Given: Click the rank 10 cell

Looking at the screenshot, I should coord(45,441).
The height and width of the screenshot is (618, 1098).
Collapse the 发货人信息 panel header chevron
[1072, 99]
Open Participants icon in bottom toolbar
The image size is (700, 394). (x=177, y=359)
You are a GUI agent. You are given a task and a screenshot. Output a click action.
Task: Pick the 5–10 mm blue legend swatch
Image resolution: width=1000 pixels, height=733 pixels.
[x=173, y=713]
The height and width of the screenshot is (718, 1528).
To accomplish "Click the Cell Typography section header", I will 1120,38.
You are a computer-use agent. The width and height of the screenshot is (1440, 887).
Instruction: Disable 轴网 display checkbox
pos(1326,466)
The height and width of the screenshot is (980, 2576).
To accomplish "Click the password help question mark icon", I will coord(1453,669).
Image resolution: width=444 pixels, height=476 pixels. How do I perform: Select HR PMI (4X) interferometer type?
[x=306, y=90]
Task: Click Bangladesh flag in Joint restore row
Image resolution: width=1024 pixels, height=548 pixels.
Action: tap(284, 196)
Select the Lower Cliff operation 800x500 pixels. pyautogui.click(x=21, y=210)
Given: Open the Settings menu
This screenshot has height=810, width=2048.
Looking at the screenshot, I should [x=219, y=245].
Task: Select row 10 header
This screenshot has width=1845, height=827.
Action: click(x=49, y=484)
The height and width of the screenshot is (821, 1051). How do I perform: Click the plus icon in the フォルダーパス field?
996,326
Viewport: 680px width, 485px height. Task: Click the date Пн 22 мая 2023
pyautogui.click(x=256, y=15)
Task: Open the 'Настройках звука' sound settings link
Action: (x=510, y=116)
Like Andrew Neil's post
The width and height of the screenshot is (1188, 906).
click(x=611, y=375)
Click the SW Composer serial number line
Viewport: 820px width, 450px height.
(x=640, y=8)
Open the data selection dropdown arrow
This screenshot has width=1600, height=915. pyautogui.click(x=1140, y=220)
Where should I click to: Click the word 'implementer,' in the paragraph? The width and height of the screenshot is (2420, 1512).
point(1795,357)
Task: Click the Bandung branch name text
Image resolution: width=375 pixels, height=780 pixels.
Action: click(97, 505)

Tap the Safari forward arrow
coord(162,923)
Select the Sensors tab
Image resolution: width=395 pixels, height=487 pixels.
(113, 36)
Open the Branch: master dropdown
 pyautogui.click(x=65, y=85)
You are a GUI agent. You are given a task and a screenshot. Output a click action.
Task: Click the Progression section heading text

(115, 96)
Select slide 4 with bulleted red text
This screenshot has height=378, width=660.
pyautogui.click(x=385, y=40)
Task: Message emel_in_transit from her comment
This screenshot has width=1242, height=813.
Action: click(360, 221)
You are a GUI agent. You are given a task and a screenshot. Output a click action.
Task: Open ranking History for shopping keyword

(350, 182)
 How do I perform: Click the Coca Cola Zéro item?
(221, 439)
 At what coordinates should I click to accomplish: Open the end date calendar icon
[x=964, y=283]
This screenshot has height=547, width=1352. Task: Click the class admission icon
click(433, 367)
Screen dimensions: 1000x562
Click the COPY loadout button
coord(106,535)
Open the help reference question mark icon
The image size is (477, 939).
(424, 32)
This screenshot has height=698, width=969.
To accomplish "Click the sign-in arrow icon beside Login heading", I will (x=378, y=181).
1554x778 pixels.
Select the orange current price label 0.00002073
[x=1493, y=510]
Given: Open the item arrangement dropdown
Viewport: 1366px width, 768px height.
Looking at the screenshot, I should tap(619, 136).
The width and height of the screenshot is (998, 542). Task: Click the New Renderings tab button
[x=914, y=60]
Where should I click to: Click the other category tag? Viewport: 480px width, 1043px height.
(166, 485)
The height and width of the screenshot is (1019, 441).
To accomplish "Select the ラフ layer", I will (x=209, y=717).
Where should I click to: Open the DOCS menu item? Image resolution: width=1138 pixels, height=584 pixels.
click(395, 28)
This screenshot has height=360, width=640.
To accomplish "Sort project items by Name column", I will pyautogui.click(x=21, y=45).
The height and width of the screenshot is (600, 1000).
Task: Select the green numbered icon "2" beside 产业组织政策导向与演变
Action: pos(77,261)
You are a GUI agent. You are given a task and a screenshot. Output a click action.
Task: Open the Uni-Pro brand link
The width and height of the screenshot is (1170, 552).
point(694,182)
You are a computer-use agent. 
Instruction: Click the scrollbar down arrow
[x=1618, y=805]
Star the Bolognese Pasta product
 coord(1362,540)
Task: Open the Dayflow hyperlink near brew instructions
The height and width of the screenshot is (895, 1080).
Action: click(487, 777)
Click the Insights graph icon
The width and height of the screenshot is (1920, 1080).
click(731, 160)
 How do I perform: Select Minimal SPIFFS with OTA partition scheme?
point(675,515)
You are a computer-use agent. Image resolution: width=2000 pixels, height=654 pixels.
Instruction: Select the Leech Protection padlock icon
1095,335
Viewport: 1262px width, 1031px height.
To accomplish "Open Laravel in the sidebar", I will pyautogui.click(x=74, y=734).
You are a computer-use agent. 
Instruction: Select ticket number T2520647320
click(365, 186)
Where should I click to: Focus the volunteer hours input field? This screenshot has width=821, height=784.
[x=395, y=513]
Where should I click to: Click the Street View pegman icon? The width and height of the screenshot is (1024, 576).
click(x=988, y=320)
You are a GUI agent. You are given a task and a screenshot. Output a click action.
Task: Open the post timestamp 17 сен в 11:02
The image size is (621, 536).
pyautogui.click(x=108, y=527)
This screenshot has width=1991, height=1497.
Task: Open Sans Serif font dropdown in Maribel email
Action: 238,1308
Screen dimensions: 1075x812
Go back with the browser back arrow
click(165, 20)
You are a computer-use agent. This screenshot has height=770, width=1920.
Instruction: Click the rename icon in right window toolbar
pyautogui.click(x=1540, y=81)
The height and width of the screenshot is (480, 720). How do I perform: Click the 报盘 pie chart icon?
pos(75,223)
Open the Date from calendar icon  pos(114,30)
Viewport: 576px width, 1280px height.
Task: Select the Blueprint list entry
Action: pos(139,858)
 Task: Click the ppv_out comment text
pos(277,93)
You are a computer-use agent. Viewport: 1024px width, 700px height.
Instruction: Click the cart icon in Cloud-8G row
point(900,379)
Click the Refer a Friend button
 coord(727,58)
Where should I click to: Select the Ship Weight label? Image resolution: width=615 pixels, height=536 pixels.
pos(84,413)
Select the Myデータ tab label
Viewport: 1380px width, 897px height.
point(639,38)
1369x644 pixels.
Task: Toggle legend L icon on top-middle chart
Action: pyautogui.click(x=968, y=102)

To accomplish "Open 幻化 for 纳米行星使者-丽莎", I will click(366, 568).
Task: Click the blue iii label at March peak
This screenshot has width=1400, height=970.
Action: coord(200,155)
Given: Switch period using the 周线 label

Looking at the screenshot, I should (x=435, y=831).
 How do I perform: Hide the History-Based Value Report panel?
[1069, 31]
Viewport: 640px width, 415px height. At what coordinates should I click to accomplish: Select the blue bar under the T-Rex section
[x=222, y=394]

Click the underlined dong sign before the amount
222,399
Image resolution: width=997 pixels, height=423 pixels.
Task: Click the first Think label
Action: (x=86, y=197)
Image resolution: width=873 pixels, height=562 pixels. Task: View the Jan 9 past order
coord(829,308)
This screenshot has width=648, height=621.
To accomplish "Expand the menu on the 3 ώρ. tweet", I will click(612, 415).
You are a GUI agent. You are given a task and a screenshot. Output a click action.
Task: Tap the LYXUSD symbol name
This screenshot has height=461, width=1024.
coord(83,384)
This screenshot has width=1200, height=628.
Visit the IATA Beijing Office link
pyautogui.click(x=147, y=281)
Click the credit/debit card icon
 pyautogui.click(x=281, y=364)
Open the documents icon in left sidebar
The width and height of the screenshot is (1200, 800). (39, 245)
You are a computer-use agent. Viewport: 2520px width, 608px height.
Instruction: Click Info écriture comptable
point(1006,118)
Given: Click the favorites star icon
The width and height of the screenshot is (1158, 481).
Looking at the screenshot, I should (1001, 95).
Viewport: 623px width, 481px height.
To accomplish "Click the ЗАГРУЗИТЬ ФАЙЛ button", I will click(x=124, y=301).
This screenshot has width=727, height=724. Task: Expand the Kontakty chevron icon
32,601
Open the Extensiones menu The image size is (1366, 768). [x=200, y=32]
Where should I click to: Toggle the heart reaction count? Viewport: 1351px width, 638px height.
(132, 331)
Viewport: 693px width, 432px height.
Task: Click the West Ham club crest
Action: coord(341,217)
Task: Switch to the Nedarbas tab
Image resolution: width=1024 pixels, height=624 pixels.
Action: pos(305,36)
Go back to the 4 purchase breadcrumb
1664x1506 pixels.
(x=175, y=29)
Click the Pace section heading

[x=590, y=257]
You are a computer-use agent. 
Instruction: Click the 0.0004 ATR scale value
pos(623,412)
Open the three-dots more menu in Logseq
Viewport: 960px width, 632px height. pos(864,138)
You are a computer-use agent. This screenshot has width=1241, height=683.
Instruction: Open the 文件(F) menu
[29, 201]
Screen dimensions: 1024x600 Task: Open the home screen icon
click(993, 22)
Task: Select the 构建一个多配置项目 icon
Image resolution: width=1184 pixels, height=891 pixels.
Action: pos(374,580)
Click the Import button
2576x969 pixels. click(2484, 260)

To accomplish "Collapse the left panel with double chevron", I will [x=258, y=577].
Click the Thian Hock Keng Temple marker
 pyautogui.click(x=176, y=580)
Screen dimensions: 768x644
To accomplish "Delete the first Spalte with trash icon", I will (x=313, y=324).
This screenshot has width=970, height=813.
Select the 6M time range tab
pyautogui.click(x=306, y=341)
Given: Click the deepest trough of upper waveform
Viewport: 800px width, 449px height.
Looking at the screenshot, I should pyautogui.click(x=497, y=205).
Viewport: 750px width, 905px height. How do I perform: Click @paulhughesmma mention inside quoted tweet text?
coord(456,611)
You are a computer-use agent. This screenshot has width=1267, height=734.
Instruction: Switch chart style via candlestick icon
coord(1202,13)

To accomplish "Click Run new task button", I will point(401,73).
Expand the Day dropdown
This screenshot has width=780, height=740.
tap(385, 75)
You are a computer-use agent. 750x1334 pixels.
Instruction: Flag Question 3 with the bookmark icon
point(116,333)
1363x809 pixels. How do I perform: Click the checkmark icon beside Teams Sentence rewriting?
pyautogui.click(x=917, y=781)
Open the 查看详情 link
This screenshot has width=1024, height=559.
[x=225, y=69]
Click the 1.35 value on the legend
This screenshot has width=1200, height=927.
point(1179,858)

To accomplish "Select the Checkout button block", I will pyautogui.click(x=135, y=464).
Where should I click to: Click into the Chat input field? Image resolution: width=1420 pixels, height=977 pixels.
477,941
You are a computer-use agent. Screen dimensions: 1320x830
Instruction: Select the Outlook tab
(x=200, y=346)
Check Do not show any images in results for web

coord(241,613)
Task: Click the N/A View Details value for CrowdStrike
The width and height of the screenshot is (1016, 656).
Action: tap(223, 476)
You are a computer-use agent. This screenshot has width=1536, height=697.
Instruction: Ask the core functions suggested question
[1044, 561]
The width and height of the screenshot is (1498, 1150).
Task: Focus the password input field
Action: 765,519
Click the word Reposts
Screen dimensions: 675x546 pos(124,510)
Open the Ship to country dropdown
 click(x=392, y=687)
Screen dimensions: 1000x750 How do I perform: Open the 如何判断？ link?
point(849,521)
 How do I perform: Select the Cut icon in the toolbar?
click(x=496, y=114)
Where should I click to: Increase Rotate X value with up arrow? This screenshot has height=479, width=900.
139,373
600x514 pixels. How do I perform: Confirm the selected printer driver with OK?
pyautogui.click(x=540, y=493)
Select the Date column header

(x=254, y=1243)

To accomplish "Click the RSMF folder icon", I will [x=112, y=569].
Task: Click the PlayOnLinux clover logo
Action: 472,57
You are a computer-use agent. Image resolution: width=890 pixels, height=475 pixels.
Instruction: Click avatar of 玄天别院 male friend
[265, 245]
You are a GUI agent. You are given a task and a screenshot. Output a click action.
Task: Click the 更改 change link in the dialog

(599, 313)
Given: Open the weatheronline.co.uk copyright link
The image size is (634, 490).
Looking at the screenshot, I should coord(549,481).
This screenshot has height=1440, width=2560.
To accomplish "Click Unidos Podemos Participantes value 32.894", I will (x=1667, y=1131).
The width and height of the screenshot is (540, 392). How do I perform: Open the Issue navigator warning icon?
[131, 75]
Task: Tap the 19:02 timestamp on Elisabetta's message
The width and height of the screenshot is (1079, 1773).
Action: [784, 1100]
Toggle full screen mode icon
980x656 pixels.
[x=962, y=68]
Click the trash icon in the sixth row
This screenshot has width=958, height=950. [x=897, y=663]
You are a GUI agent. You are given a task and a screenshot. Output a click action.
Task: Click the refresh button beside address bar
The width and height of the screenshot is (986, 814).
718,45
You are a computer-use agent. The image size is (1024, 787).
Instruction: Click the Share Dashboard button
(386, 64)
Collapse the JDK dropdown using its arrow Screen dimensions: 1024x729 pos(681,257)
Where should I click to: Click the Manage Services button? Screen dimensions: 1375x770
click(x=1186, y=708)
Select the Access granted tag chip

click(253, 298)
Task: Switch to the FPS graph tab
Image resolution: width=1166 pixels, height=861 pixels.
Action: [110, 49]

- - -

How to complete this task:
Report every line of the data in which "timestamp" appears.

Exercise answer:
Task: Open the post timestamp 17 сен в 11:02
Task: Tap the 19:02 timestamp on Elisabetta's message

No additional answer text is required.